[Data excerpts]
════

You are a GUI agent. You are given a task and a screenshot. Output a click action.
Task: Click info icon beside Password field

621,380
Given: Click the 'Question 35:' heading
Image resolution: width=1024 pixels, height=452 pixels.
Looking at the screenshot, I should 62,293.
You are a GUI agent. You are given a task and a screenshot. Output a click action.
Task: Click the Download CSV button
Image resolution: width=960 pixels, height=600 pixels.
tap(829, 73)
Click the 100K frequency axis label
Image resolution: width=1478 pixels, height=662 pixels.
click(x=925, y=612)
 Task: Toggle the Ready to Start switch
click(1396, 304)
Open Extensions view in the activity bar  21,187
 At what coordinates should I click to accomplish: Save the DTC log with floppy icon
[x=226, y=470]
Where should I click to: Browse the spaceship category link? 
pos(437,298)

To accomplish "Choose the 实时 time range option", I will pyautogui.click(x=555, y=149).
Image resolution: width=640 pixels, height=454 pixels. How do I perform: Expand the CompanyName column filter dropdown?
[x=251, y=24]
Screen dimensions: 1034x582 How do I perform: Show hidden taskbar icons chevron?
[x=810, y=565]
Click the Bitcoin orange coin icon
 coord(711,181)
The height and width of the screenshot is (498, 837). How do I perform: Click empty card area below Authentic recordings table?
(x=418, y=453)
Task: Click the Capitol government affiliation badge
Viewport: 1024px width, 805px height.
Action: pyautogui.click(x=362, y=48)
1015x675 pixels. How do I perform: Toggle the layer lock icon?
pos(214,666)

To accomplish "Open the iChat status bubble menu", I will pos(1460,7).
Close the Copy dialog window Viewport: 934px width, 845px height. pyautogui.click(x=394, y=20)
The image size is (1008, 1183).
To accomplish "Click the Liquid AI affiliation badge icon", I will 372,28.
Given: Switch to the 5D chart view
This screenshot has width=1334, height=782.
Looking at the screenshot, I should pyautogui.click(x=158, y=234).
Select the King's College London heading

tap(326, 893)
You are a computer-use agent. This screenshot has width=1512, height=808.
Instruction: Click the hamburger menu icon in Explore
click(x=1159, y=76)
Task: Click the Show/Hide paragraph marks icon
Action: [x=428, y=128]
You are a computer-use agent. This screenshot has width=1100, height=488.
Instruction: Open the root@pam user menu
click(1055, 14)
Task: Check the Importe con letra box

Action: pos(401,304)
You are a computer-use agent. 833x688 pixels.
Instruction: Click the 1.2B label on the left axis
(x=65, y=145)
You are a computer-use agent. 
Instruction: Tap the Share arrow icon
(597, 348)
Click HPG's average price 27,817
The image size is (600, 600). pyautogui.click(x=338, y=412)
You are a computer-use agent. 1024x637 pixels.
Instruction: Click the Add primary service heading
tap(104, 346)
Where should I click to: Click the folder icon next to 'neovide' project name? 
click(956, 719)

════

## [Exercise instructions]
In your reply, restate exactly the lines from the start of the records above through the line holding "Task: Click the Download CSV button", including both, and nothing else.

## [Worked solution]
You are a GUI agent. You are given a task and a screenshot. Output a click action.
Task: Click info icon beside Password field

621,380
Given: Click the 'Question 35:' heading
Image resolution: width=1024 pixels, height=452 pixels.
Looking at the screenshot, I should 62,293.
You are a GUI agent. You are given a task and a screenshot. Output a click action.
Task: Click the Download CSV button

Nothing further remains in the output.